__To be done__. Pull out every line below that contains the string "height". Case counts.

__Entries provided__.
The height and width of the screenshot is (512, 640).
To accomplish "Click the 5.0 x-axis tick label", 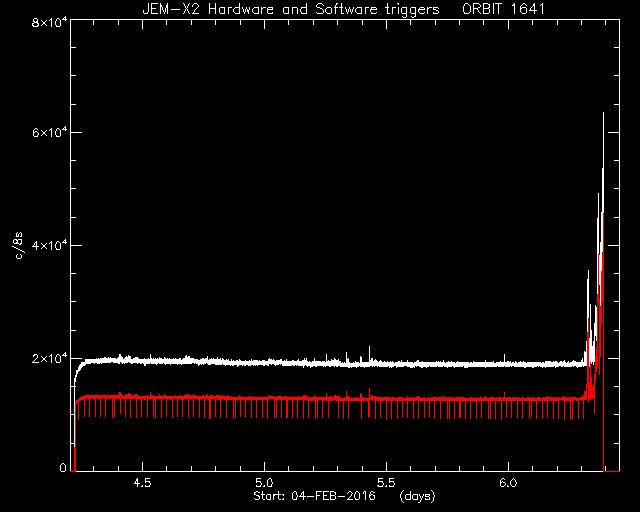I will 264,483.
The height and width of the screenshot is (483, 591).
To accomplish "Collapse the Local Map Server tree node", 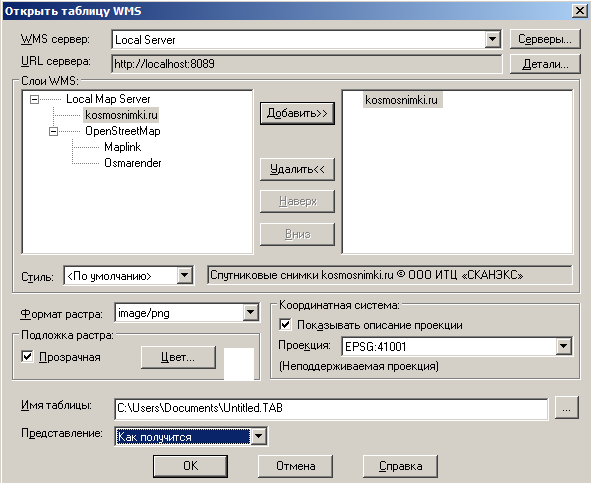I will [x=34, y=99].
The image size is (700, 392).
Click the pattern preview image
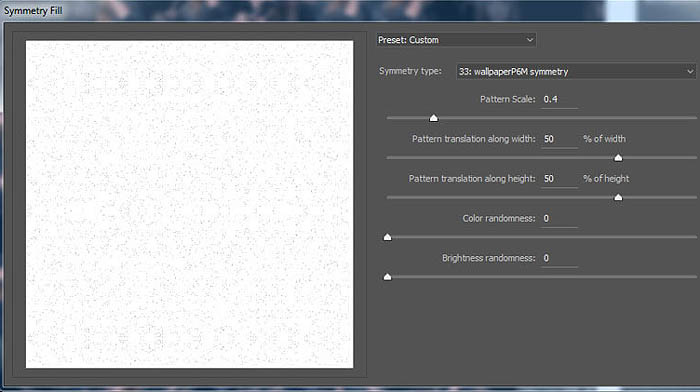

__Solution for this exercise__.
The height and width of the screenshot is (512, 640).
The height and width of the screenshot is (483, 591).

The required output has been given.